**TASKS**
**a.** Summarize the passage on Washington's response to bin Laden's death in two sentences.
**b.** Write the next part of the passage on Washington's response to bin Laden's death, starting after its final sentence.

**SOURCE PASSAGE**
↓↓↓
Yet you wouldn’t know it in Washington where, if anything, the Obama administration and Congress have interpreted the killing of al-Qaida’s leader as a virtual license to double down on every “front” in the war on terror. Secretary of State Hillary Clinton was no less blunt than Bergen, but with quite a different endpoint in mind. “Even as we mark this milestone,” she said on the day Bergen’s comments were published, “we should not forget that the battle to stop al-Qaida and its syndicate of terror will not end with the death of bin Laden. Indeed, we must take this opportunity to renew our resolve and redouble our efforts.”

National Security Adviser John Brennan concurred. “This is a strategic blow to al-Qaida,” he commented in a White House press briefing. “It is a necessary but not necessarily sufficient blow to lead to its demise. But we are determined to destroy it.” Similarly, at his confirmation hearings to become Secretary of Defense, CIA Director Leon Panetta called for Washington to expand its shadow wars. “We’ve got to keep the pressure up,” he told the senators.

As if to underscore the policy implications of this commitment to “redoubling our efforts,” drone aircraft were dispatched on escalating post-bin-Laden assassination runs from Yemen (including a May 6th failed attempt on American al-Qaida follower Anwar al-Awlaki) to Pakistan. There, on May 23rd, a drone failed to take out Taliban leader Mullah Omar, while, on June 2nd, an attempt to kill Ilyas Kashmiri, a militant associated with the 2008 terrorist attack on Mumbai, India, may (or may not) have failed. And those were only the most publicized of escalating drone attacks, while reports of a major “intensification” of the drone campaign in Yemen are pouring in.
↑↑↑
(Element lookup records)
↓↓↓
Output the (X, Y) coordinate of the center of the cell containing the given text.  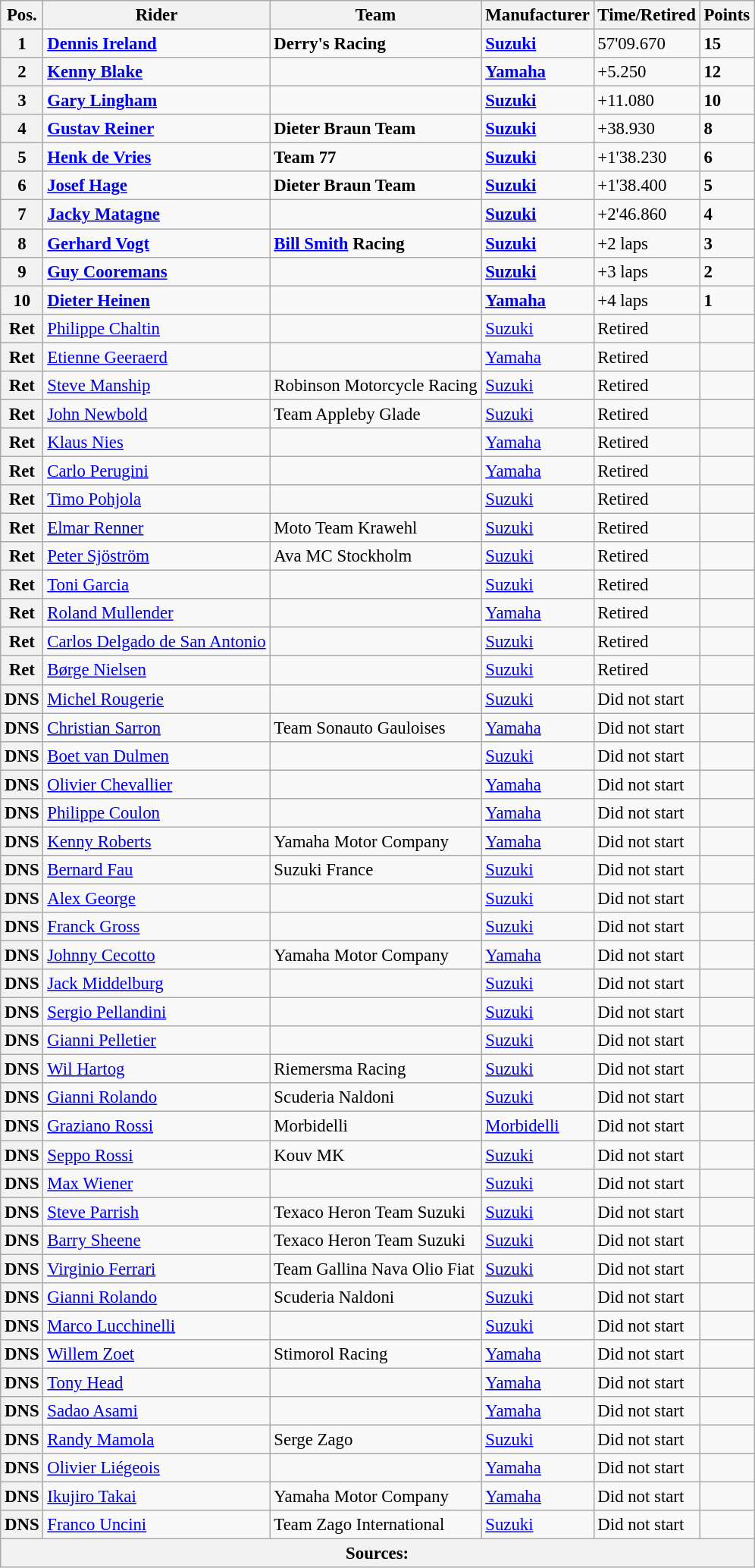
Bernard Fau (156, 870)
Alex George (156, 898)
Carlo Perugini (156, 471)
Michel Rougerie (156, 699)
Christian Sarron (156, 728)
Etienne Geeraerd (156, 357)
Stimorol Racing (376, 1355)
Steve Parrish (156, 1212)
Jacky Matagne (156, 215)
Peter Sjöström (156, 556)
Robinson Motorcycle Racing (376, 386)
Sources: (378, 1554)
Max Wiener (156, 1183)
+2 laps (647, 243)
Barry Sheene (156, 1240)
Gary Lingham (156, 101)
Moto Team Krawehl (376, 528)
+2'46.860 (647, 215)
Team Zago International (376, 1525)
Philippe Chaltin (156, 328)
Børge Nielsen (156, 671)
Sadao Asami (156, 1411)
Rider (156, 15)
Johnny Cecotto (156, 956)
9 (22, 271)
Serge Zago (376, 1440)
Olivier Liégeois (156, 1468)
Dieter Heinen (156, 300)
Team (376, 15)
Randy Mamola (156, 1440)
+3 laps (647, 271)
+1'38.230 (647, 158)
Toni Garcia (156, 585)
↑↑↑
**TASK RESPONSES**
**a.** The Obama administration and Congress treated the killing of al-Qaida's leader as a license to double down on the war on terror, with Hillary Clinton urging renewed resolve, John Brennan vowing to destroy al-Qaida, and Leon Panetta calling for continued pressure. Drone aircraft were then sent on escalating assassination runs in Yemen and Pakistan, including failed attempts on Anwar al-Awlaki and Mullah Omar.

**b.**
In the meantime, President Obama used the bin Laden moment to push through and sign into law a four-year renewal of the Patriot Act, despite bipartisan resistance in Congress and the reservations of civil liberties groups. They had stalled its passage earlier in the year, hoping to curtail some of its particularly onerous sections, including the “lone wolf” provision that allows surveillance of non-US citizens in America, even if they have no ties to foreign powers, and the notorious Section 215, which grants the FBI authority to obtain library and business records in the name of national security.

One thing could not be doubted. The administration was visibly using the bin Laden moment to renew George W. Bush’s Global War on Terror (even if without that moniker). And let’s not forget about the leaders of Congress, who promptly accelerated their efforts to ensure that the apparatus for the war that 9/11 started would never die. Congressman Howard McKeon (R-CA), chairman of the House Armed Services Committee, was typical. On May 9th, he introduced legislation meant to embed in law the principle of indefinite detention without trial for suspected terrorists until “the end of hostilities.” What this would mean, in reality, is the perpetuation ad infinitum of that Bush-era creation, our prison complex at Guantanamo (not to speak of our second Guantanamo at Bagram Air Base in Afghanistan).

In other words, Washington now seems to be engaged in a wholesale post-bin Laden ratification of business as usual, but this time on steroids.

Perhaps after all these years the nation’s leadership was simply unprepared for bin Laden’s death and hasn’t been able to imagine switching directions readily, or perhaps the war on terror has simply become a way of life. Certainly, the Obama administration has a record of translating potentially propitious moments for change into strategic paralysis.

Remember, for instance, the president’s day-one-in-the-Oval-Office pledge to close Guantanamo within a year? Six months later, the administration had doubled down on the idea of the indefinite detention of terror suspects and so effectively made Obama’s promise meaningless. It’s a pattern that’s repeated itself when it comes to the Afghan War, the trial in New York City of 9/11 “mastermind” Khalid Sheik Mohammed, and other crucial matters.

But think about it for a moment: Should the postmortem to bin Laden be just a continuation of the same-old-same-old? Shouldn’t there be a national pause for reflection as the tenth anniversary of 9/11 approaches? Wouldn’t it make sense to stop and rethink policy in the light of his death and of a visibly tumultuous new moment in the Greater Middle East with its various uprisings and brewing civil wars?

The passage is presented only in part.